Claro que nem sempre a coisa envolvia tortura física. O interrogador poderia chegar na casa do sujeito, com um papo do tipo: “pintou um probleminha lá na delegacia, precisamos de sua colaboração, é só cinco minutos, vamos lá?”. No caminho para o Distrito Policial, vinha o comentário:

“Sabe como é, uns terroristas foram presos e seu nome foi mencionado, como temos certeza da sua inocência, afinal de contas, família de posse, seu pai é isso e aquilo, sua mãe deu aula lá no colégio dos meus filhos, você não tem cara de quem teria associações tão horríveis. Só que precisamos ver que história é essa e pensar alguma coisa pra livrar sua cara, senão você vai pro pau-de-arara. Você sabe algo que possa ajudar a gente?”. Sutil, né?

Alguns estudos de caso

  • Exemplo 1: algum desconhecido liga para a sua casa e diz ser do suporte técnico do seu provedor, nesta ligação ele diz que sua conexão com a Internet está apresentando algum problema e, então, pede sua senha para corrigi – lo.
  • Exemplo 2: você recebe uma mensagem de e-mail, dizendo que seu computador está infectado por um vírus, a mensagem sugere que você instale uma ferramenta disponível em um site da Internet, para eliminar o vírus de seu computador.
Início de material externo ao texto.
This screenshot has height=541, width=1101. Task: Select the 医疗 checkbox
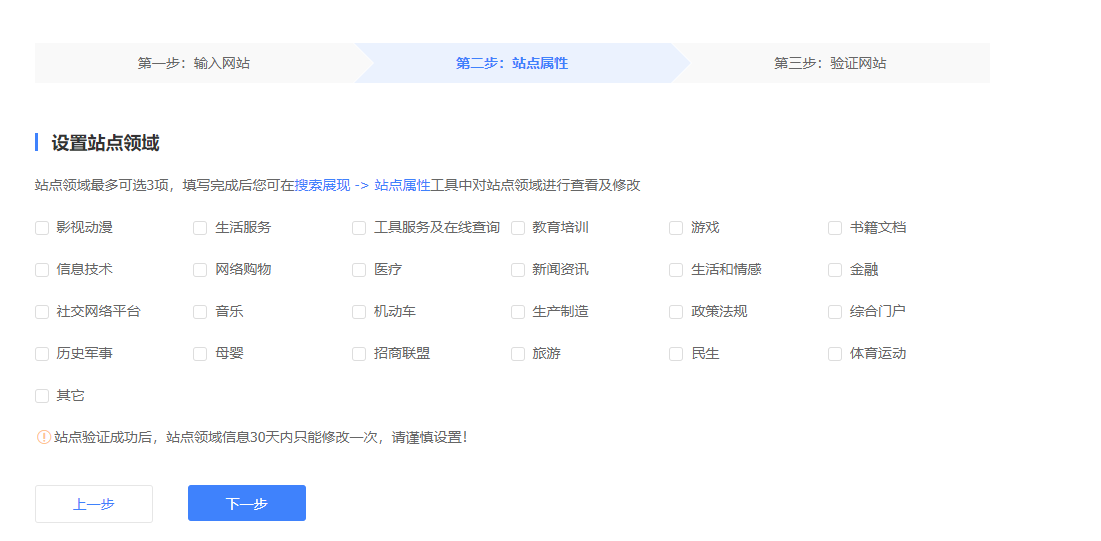[359, 270]
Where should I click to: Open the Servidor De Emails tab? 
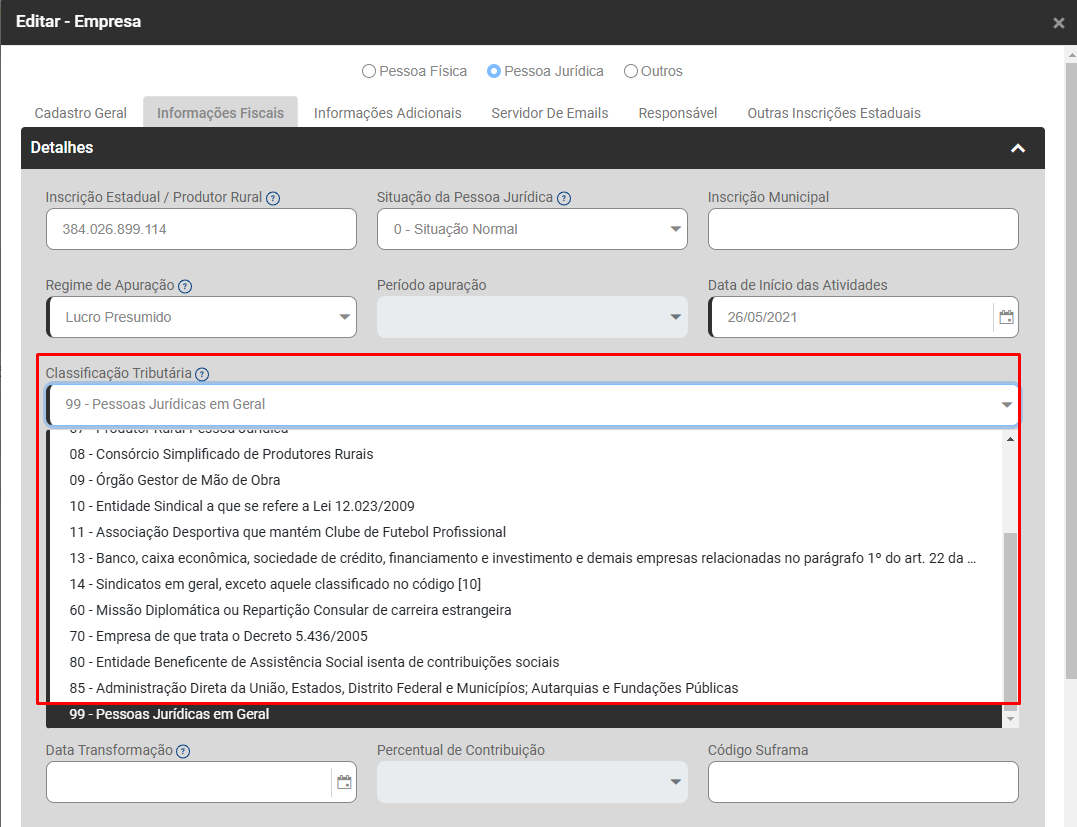(549, 113)
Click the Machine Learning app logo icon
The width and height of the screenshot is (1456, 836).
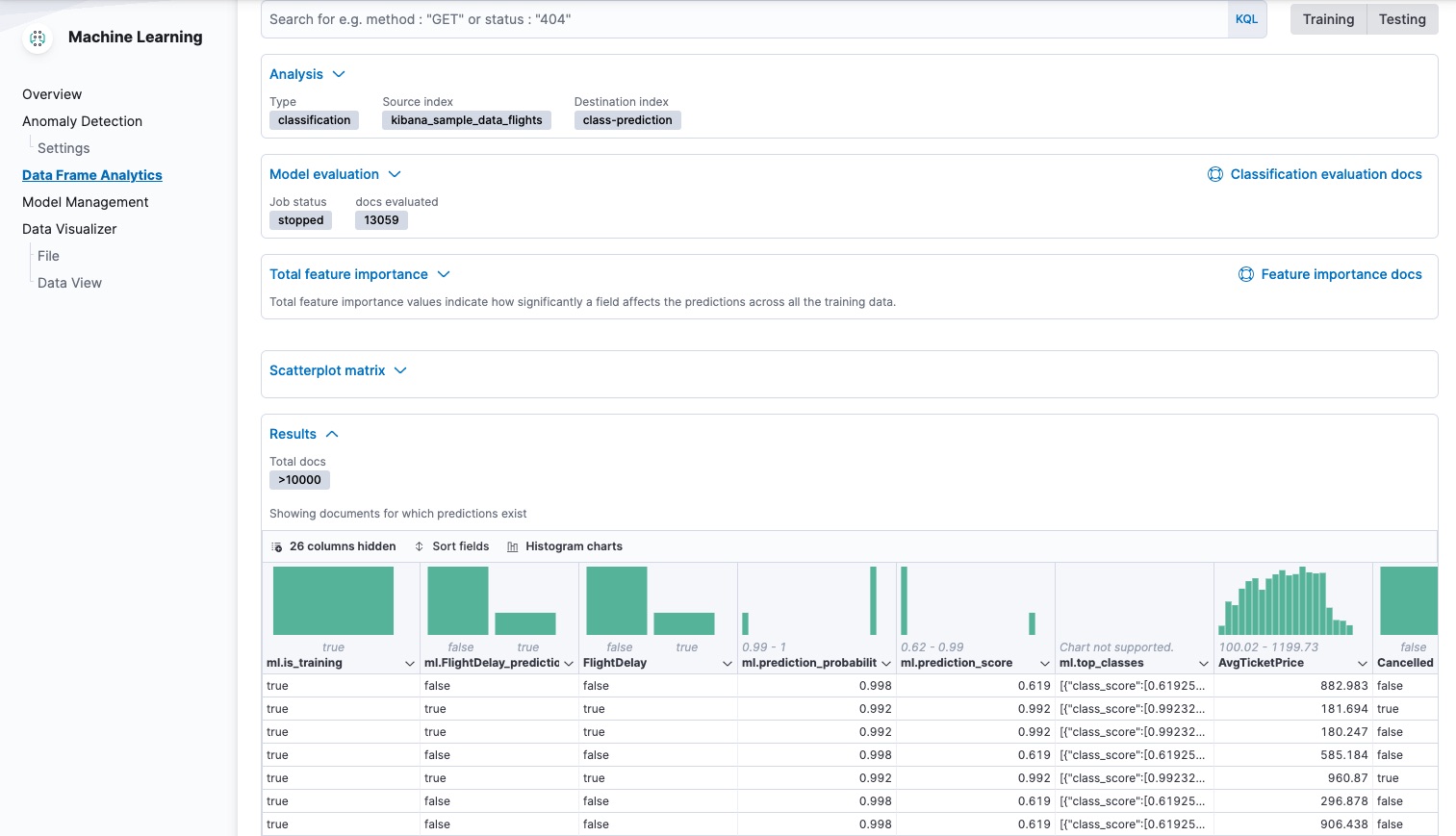(x=37, y=37)
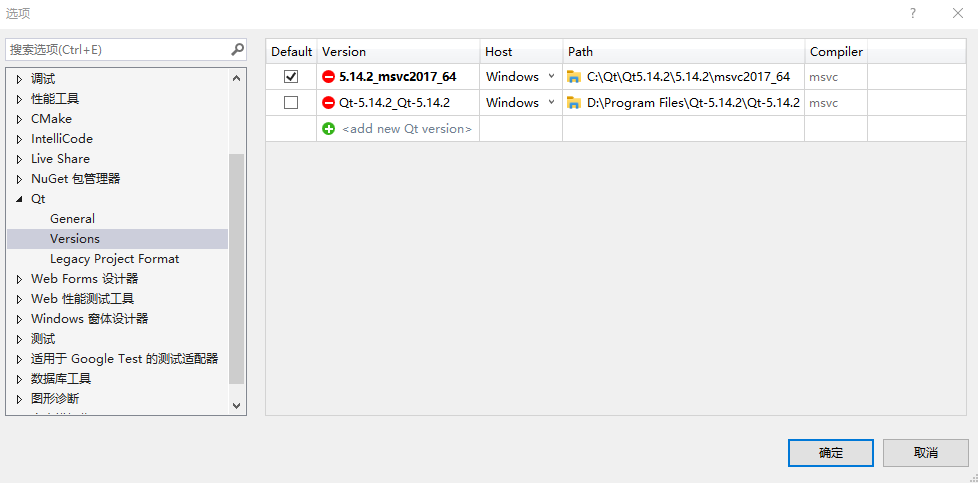Open Legacy Project Format page
This screenshot has height=483, width=978.
coord(114,259)
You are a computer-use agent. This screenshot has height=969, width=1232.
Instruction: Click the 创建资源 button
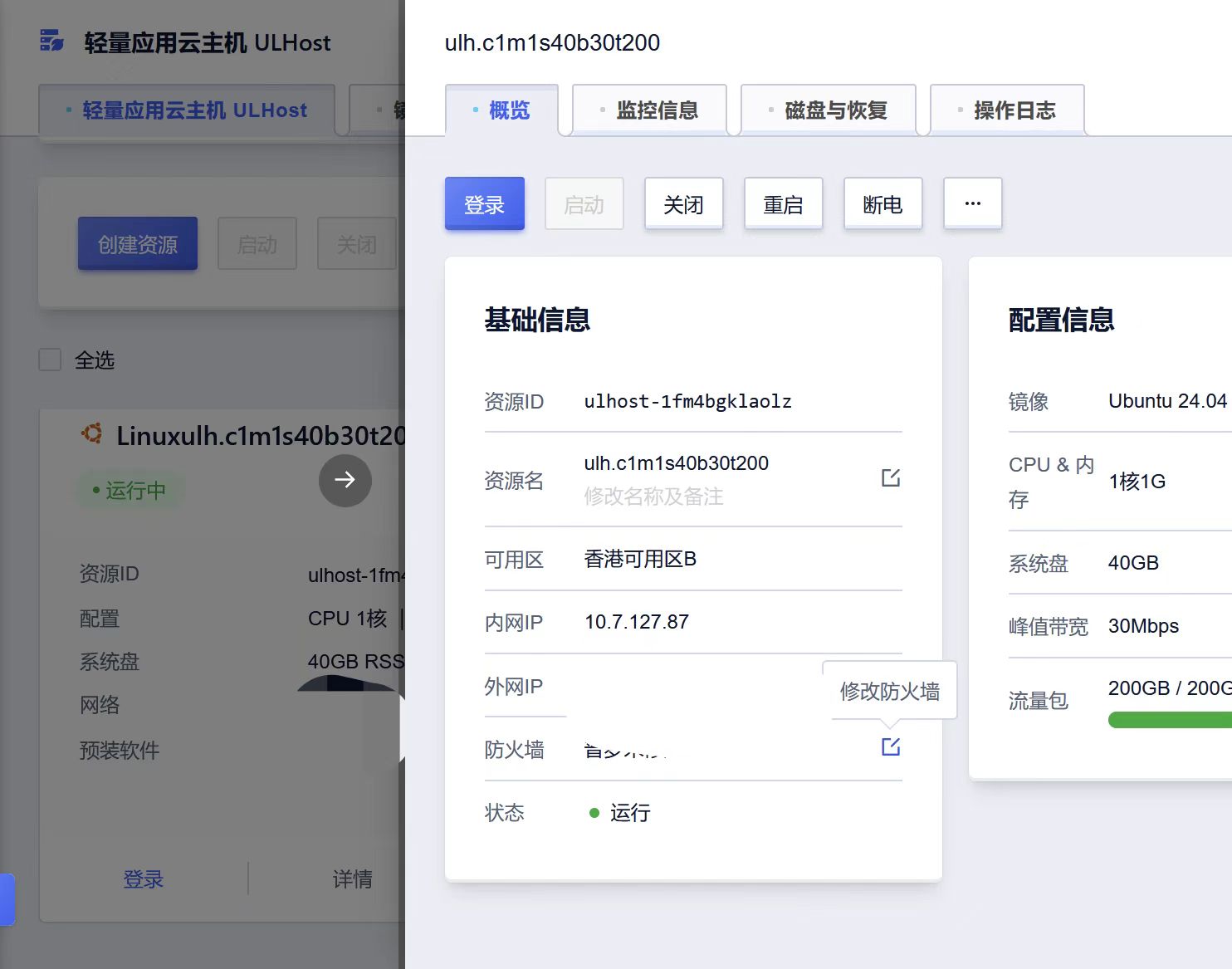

A real função desta ferramenta não é eliminar um vírus, mas sim permitir que alguém tenha acesso ao seu computador e a todos os dados nele armazenados.
  • Exemplo 3: você recebe uma mensagem e-mail, onde o remetente é o gerente ou o departamento de suporte do seu banco, na mensagem ele diz que o serviço de Internet Banking está apresentando algum problema e que tal problema pode ser corrigido se você executar o aplicativo que está anexado à mensagem. A execução deste aplicativo apresenta uma tela análoga àquela que você utiliza para ter acesso a conta bancária, aguardando que você digite sua senha. Na verdade, este aplicativo está preparado para furtar sua senha de acesso à conta bancária e enviá-la para o atacante.

Estes casos mostram ataques típicos de engenharia social, pois os discursos apresentados nos exemplos procuram induzir o usuário a realizar alguma tarefa e o sucesso do ataque depende única e exclusivamente da decisão do usuário em fornecer informações sensíveis ou executar programas.

“Primeira regra dos negócios: proteja seu investimento”. (Etiqueta do banqueiro, 1775).
“Quando o oponente é desafiado ou questionado, significa que o investimento da vítima, sua inteligência, é questionada, ninguém admite isso, nem pra si mesmo”. (Revolver, 2005)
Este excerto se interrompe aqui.